## Data supplied
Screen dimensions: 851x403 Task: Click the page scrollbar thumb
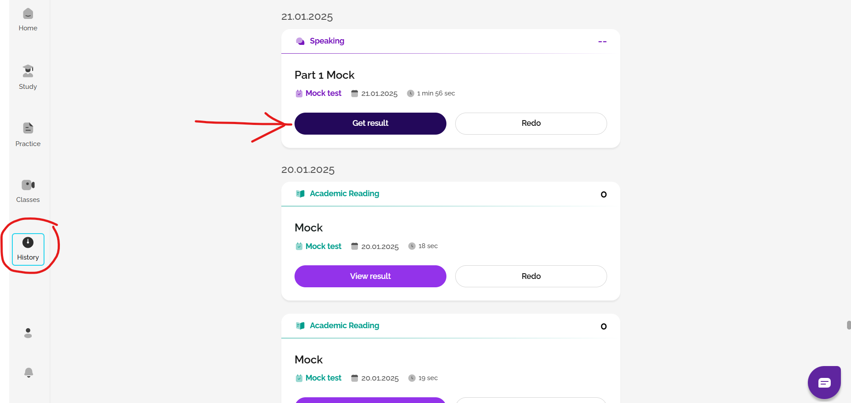click(x=848, y=325)
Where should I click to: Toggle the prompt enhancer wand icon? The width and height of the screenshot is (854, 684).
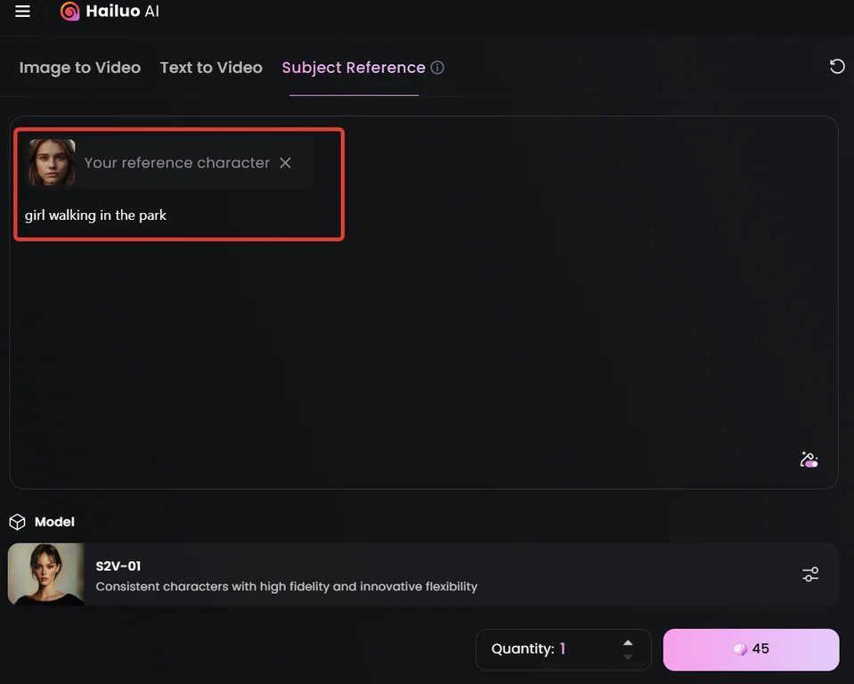coord(809,460)
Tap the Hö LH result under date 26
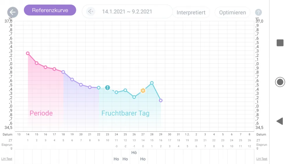The image size is (291, 164). [134, 153]
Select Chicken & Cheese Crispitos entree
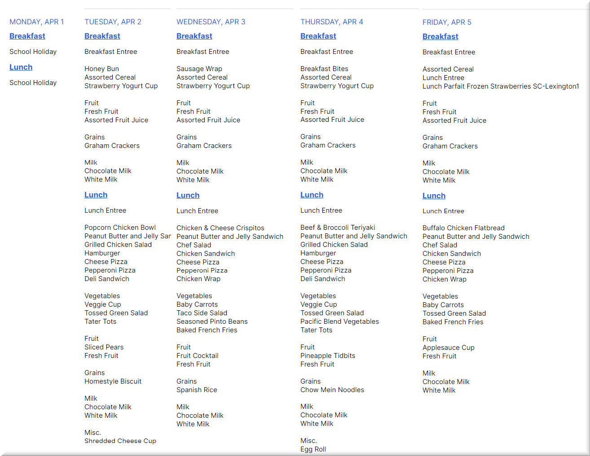The width and height of the screenshot is (590, 456). (220, 228)
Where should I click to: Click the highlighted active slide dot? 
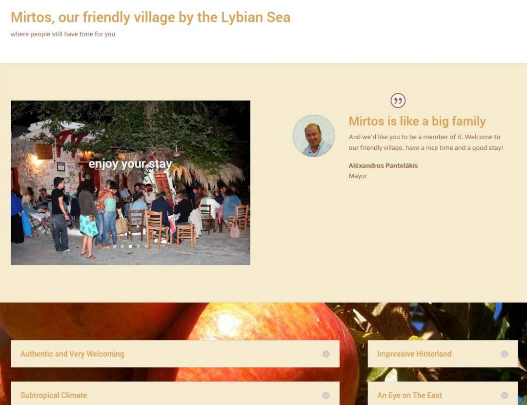[130, 246]
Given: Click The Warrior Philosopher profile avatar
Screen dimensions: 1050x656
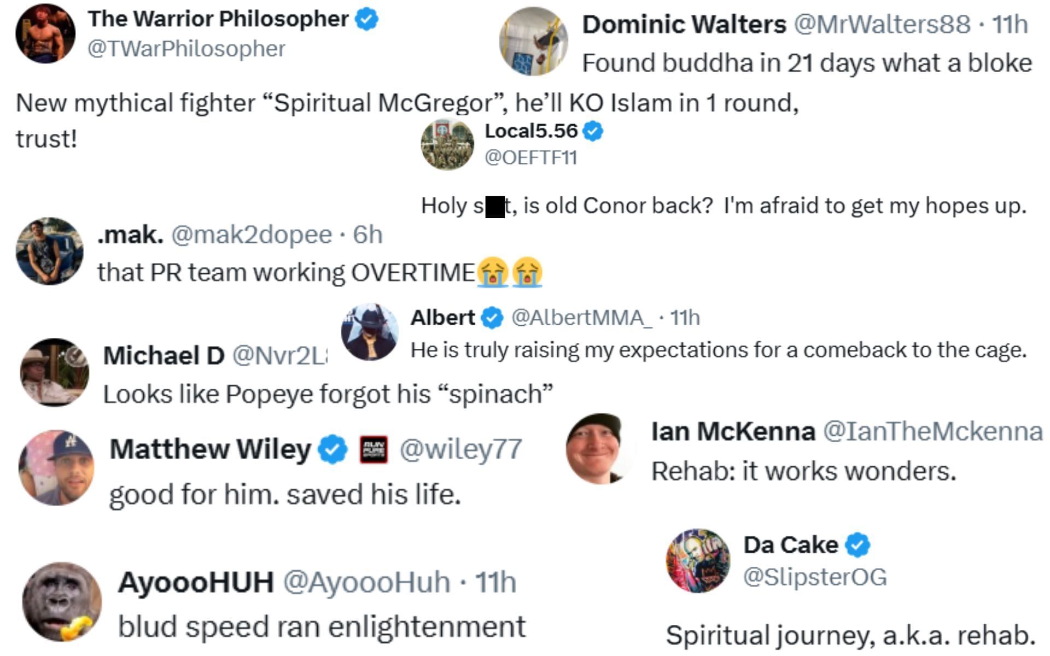Looking at the screenshot, I should [x=45, y=34].
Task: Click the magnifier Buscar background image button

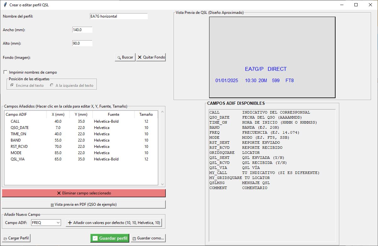Action: click(x=125, y=57)
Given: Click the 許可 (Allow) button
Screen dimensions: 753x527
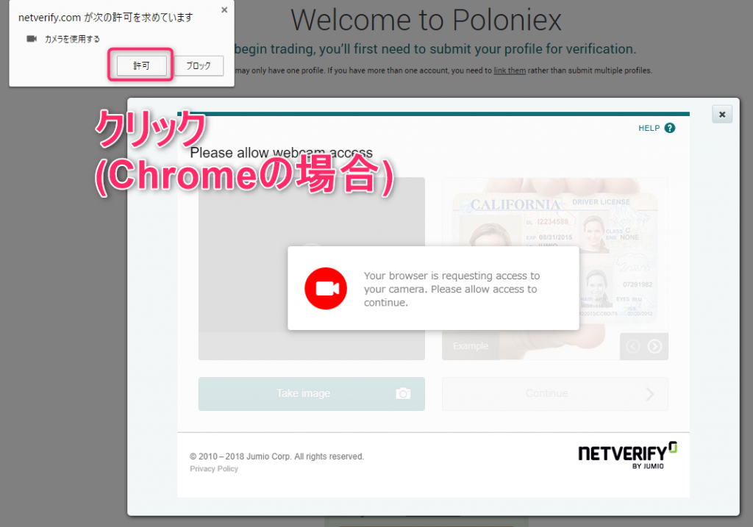Looking at the screenshot, I should (x=141, y=66).
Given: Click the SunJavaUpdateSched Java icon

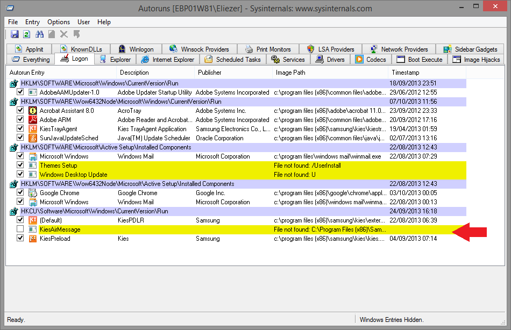Looking at the screenshot, I should point(32,138).
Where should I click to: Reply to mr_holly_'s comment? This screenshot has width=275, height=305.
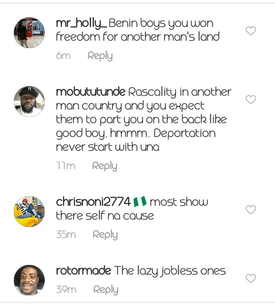(x=100, y=56)
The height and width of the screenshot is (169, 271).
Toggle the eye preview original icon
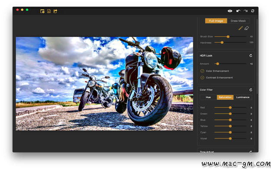(230, 11)
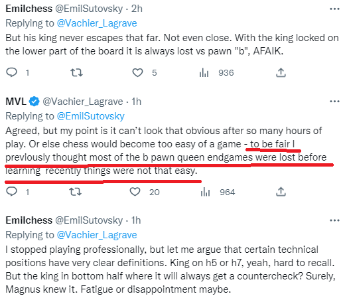Viewport: 343px width, 298px height.
Task: Share Emilchess's first tweet
Action: 281,72
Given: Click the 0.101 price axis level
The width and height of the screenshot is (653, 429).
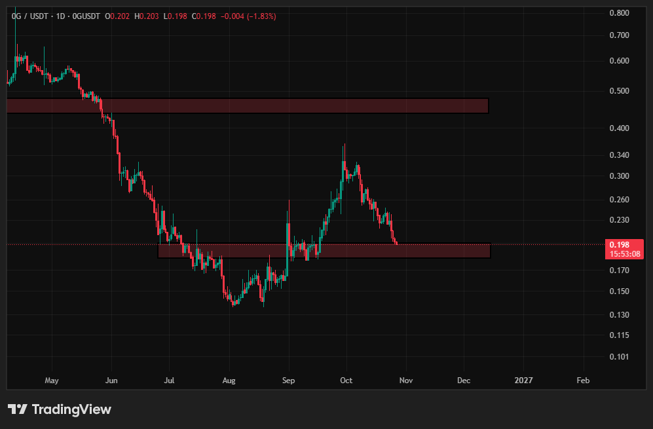Looking at the screenshot, I should pyautogui.click(x=619, y=356).
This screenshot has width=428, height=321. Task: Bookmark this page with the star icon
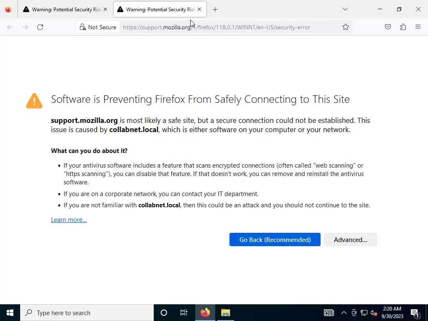coord(346,27)
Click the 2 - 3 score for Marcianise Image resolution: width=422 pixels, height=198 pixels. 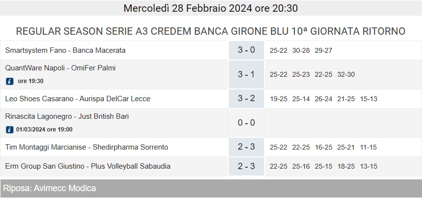click(246, 147)
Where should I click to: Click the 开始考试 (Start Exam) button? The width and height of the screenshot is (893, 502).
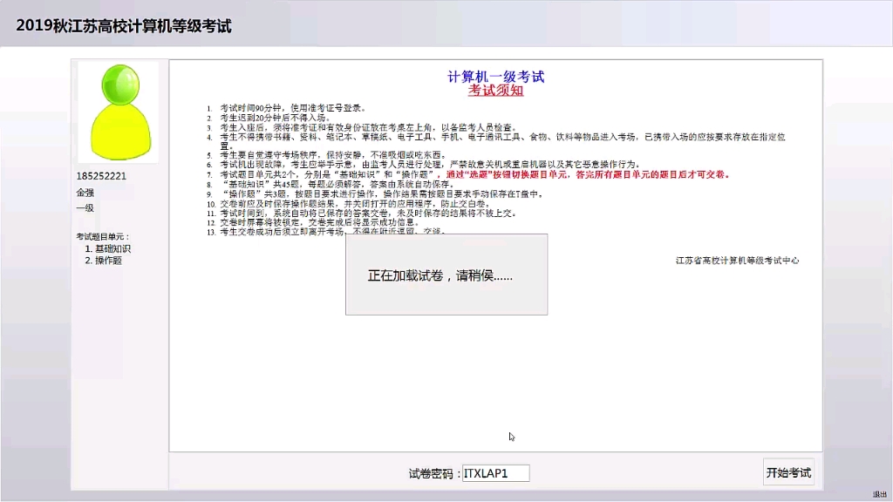pyautogui.click(x=789, y=472)
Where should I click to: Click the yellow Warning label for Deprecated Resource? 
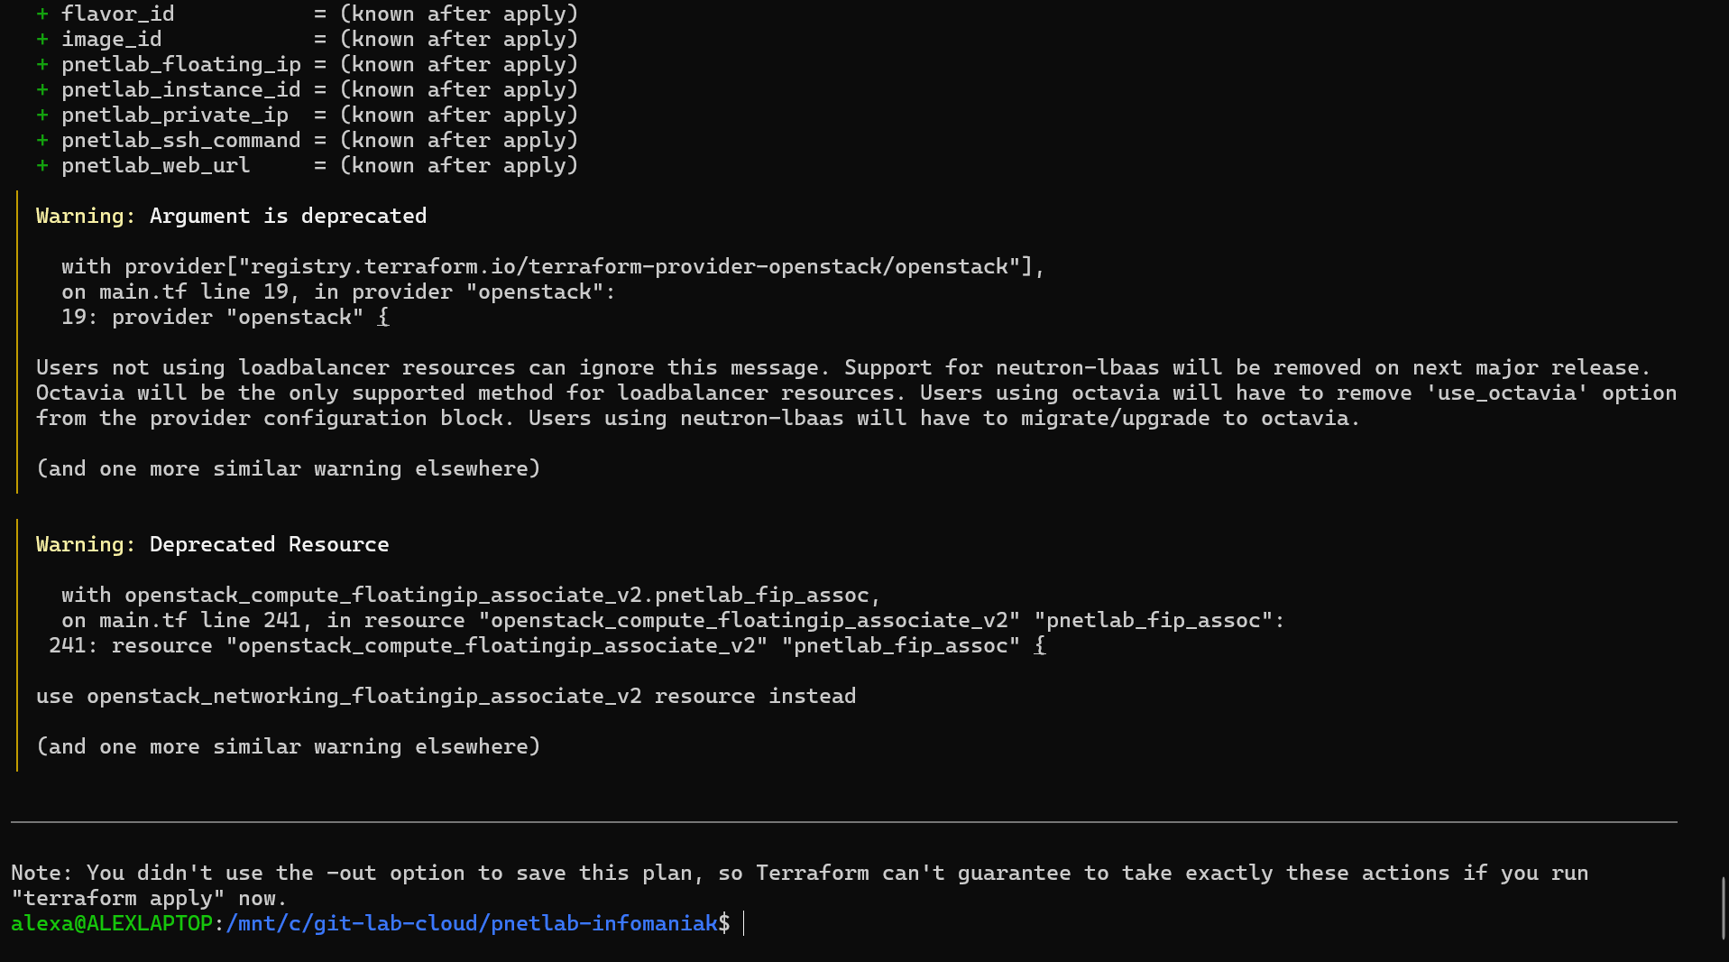(x=86, y=544)
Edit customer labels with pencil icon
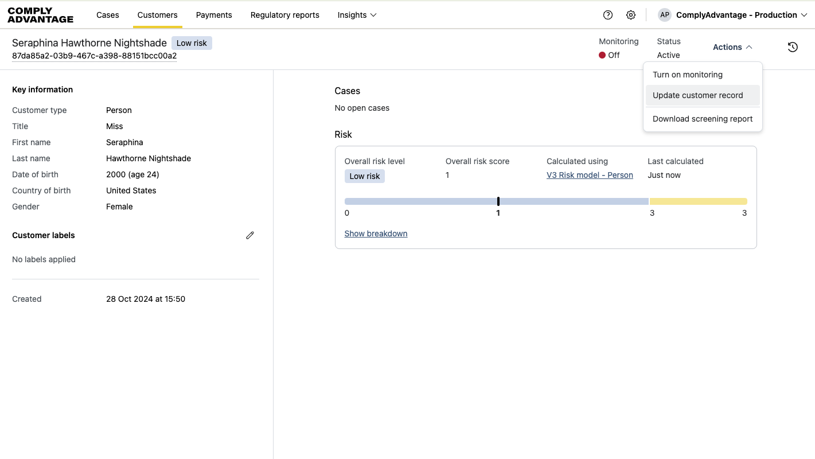The image size is (815, 459). (x=250, y=235)
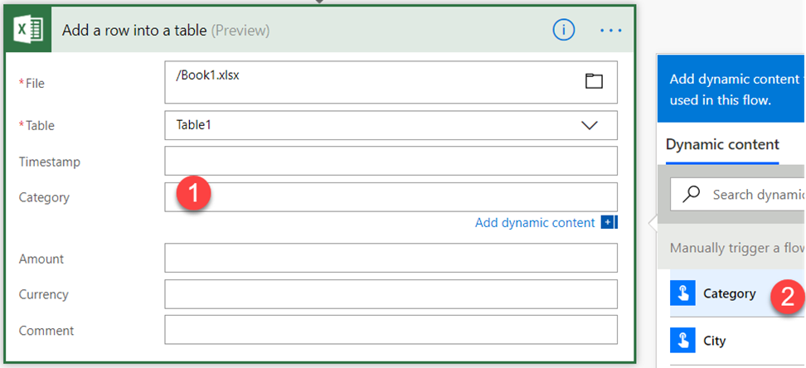The image size is (806, 368).
Task: Focus the Currency input field
Action: pyautogui.click(x=391, y=294)
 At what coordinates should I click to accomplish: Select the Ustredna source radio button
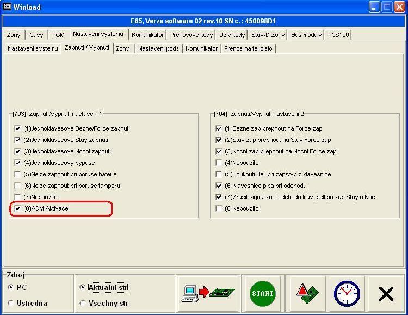11,303
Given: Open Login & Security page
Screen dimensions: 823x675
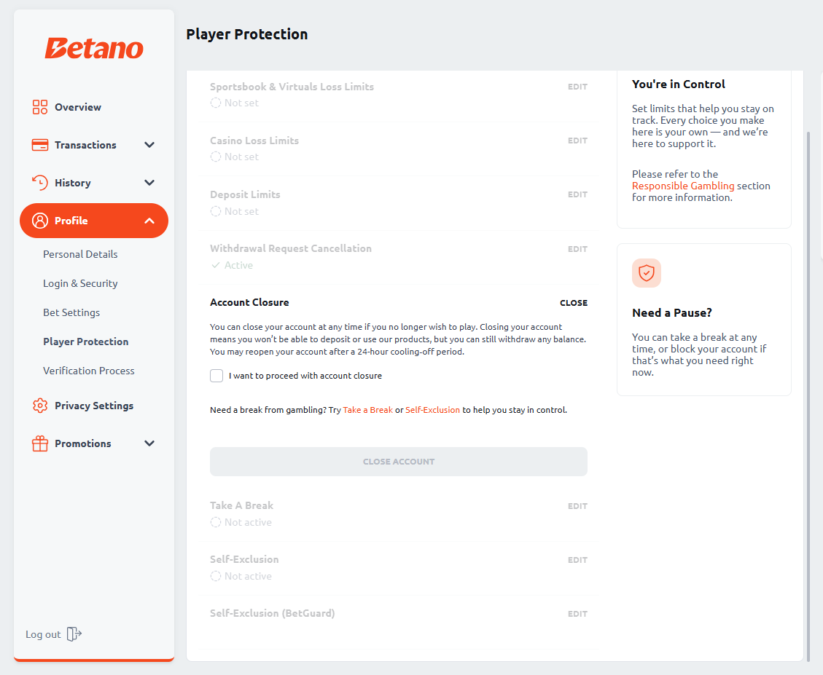Looking at the screenshot, I should [80, 283].
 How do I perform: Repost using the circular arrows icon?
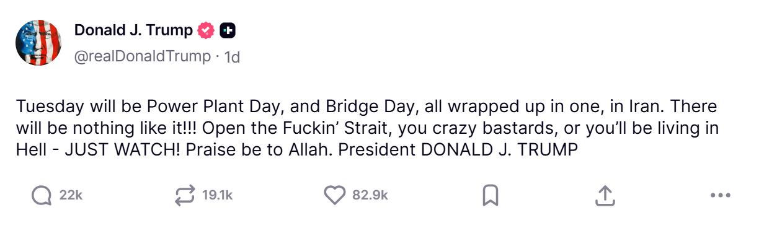pyautogui.click(x=185, y=196)
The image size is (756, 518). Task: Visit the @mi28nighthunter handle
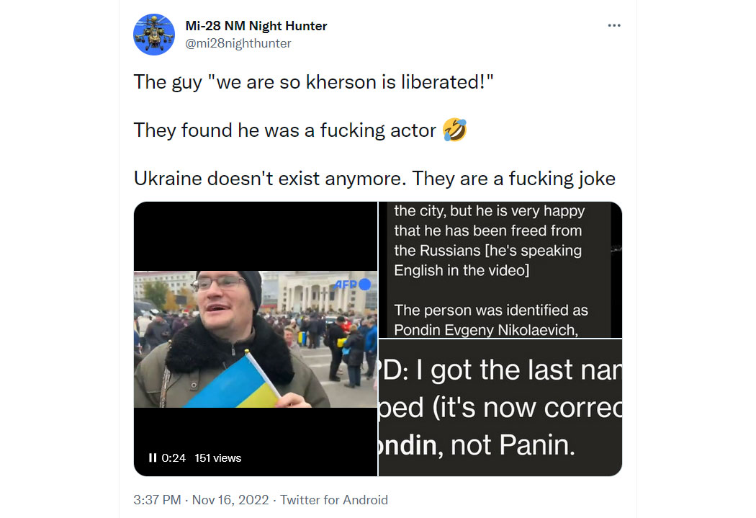(238, 43)
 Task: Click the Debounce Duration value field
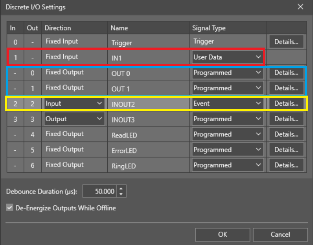[x=100, y=192]
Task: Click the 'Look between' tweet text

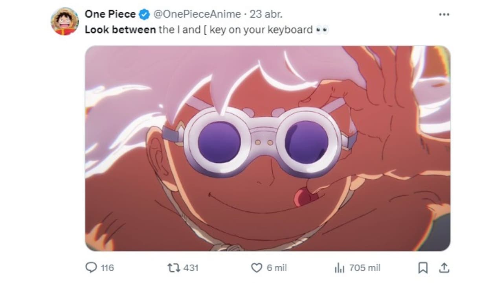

## Task details
In the listing above, find the line with "Task: Click the magnifier" and the line with "The height and". Transcribe those two and everything between, exactly, leaving out pictures.

## Completed task
Task: Click the magnifier Buscar background image button

Action: click(x=125, y=57)
Given: Click the 許可 (Allow) button
Screen dimensions: 753x527
Looking at the screenshot, I should (x=141, y=66).
Given: Click the SunJavaUpdateSched Java icon

Looking at the screenshot, I should point(32,138).
Where should I click to: Reply to mr_holly_'s comment? This screenshot has width=275, height=305.
(x=100, y=56)
The height and width of the screenshot is (169, 271).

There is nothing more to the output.